JP just completed his PhD thesis and defended it successfully.   

Lavanyaa is next -thesis defense date fixed for Feb 7, 2019.

The Cockroach milk story wont go away - two years later

https://www.bbc.co.uk/bbcthree/article/5141a1ed-d598-46ec-8e41-ccee1f0486ac

The molecular basis of function - trying to understand biological process from the first principles of physics and chemistry.

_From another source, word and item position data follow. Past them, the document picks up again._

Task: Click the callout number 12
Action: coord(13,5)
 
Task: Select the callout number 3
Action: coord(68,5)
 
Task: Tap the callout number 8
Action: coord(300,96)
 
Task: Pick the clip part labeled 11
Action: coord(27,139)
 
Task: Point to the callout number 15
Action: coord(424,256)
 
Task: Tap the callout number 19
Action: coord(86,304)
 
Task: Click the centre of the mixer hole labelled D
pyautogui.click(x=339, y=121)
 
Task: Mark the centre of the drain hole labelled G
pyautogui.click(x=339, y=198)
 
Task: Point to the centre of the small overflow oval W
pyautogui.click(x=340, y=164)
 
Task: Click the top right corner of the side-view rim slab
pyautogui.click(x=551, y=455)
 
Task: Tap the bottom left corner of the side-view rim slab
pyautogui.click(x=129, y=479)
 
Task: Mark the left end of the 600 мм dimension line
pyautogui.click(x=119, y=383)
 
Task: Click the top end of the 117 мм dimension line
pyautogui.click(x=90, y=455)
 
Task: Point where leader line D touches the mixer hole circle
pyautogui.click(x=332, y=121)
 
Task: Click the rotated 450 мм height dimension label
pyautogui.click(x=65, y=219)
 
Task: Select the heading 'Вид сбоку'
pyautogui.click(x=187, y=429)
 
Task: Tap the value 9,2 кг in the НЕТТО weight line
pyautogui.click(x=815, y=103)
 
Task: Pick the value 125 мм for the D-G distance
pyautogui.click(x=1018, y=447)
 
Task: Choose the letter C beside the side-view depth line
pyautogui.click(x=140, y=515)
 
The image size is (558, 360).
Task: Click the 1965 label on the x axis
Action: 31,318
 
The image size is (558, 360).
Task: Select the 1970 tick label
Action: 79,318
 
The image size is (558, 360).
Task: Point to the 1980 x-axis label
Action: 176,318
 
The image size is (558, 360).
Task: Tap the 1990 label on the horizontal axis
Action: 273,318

The overall program in the laboratory is to understand biological function at atomic resolution (kind off - we are happy with about 3.0 -3.5 Å).  

Historically the group has been interested in Rieske non-heme iron oxygenases  - this interest continues and the lab now works on eukaryotic Rieske oxygenases.

A large part of the lab is interested in Sugars - its metabolism, transport and function.  Sialic acids are nine carbon sugars that are used by several bacteria as their carbon source.  Some of these bacteria also incorporate these sugars as the outermost sugar in their glycolipids.  The lab has been investigating the different fates of sialic acids in gram negative bacteria.  Here we are working in collaboration with groups in the USA and Sweden on the mechanisms of import of these sugars, their catabolism and pathways of incorporation from a structural and mechanistic perspective. We hope to identify new drug targets against these bacteria that often cause sepsis.  Example of a well studied bacteria that uses this molecular mimicry to evade immune system is the commensal pathogen H. influenzae.

In Eukaryotes we are interested in understanding the structure function correlations of Nucleotide Sugar transporters.  Very little is known about how they function in atomic resolution and we are working hard to crystallize and determine structures of these proteins.

Curiosity and understanding how biology works is a major part of the labs research enterprise.  Towards this we worked on cockroaches (See links in publications tab), walleye, Hydra and now on Planaria.

While the expertise of Rams is X-ray crystallography, the lab uses a wide variety of techniques, collaborates generously and uses like genomics, molecular biology, mass-spectrometry, NMR and a number of other biophysical techniques.

The motto of the lab is simple – do the experiments that are challenging and fun - lots of people want to do the routine stuff.

The above is the photograoph taken during the visit of Dr. Richard Henderson to our campus . Jan 2018.  This is the joint group of Rams and Vinoth.